** AVAILABLE RECORDS follows **

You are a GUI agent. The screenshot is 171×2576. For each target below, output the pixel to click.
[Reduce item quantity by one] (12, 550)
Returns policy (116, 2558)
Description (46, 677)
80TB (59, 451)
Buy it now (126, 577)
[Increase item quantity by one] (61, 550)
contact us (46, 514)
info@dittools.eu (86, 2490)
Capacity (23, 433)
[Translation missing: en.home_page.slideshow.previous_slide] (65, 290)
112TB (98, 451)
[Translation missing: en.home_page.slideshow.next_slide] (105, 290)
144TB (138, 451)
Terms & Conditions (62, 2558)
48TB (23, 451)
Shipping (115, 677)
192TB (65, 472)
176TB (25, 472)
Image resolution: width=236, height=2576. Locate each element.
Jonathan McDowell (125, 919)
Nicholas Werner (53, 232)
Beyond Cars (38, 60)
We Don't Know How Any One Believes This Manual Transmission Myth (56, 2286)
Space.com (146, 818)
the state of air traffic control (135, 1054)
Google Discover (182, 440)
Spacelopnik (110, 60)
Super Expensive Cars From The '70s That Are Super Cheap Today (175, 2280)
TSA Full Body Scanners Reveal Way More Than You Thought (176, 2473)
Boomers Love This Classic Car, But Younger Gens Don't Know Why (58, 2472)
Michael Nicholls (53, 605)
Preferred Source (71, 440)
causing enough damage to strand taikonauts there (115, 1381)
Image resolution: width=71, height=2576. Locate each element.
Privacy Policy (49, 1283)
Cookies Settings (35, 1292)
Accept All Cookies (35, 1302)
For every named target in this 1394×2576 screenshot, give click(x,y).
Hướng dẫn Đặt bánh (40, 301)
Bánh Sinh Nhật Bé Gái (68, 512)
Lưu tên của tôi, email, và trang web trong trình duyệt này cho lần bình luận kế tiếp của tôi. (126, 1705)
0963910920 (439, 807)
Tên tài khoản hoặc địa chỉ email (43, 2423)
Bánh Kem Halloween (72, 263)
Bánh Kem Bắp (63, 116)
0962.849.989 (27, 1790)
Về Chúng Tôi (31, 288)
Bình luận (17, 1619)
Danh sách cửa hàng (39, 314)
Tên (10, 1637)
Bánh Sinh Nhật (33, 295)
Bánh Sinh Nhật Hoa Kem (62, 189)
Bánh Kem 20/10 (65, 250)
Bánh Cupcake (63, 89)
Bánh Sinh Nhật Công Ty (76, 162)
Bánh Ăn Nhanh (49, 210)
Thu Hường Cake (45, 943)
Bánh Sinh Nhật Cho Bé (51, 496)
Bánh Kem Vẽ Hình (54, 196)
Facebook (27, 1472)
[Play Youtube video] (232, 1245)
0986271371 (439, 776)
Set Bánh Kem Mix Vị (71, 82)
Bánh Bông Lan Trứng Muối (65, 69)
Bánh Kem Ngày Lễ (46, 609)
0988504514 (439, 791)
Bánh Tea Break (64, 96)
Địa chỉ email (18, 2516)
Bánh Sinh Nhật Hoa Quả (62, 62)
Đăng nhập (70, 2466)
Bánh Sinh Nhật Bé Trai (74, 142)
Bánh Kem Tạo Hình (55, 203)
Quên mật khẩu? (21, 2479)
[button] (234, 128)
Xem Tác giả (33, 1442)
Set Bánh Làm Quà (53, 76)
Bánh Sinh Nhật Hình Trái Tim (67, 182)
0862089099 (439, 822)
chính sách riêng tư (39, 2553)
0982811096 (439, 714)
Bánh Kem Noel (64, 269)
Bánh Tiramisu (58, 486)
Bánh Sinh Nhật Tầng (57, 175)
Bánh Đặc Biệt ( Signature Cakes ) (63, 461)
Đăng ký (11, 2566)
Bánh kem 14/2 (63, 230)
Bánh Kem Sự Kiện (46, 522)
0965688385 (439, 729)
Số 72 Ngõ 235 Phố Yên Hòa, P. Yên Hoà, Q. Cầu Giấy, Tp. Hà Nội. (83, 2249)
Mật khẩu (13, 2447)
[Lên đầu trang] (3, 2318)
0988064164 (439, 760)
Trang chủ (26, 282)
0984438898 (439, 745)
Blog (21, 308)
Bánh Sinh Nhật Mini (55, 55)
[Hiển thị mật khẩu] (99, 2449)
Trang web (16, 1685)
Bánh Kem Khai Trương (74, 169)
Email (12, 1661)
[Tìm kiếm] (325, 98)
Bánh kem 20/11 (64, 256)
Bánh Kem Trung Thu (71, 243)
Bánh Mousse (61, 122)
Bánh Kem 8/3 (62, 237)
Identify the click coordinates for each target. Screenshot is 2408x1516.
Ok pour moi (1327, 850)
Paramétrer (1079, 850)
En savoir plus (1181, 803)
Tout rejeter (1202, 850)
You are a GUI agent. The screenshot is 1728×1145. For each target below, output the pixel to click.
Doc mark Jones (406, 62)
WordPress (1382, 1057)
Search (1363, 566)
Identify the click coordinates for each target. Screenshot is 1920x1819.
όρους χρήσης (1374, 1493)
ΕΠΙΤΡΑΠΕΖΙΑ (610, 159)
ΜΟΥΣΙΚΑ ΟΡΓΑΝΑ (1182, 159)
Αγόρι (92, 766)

** End of AVAILABLE RECORDS **

▸ ACTIVITY: What you give back must be the stretch above, starting at the line with "Tên (10, 1637)" and ending at the line with "Bánh Kem Vẽ Hình (54, 196)", copied exactly.

▸ RESPONSE:
Tên (10, 1637)
Bánh Sinh Nhật (33, 295)
Bánh Sinh Nhật Hoa Kem (62, 189)
Bánh Kem 20/10 (65, 250)
Bánh Cupcake (63, 89)
Bánh Sinh Nhật Công Ty (76, 162)
Bánh Ăn Nhanh (49, 210)
Thu Hường Cake (45, 943)
Bánh Sinh Nhật Cho Bé (51, 496)
Bánh Kem Vẽ Hình (54, 196)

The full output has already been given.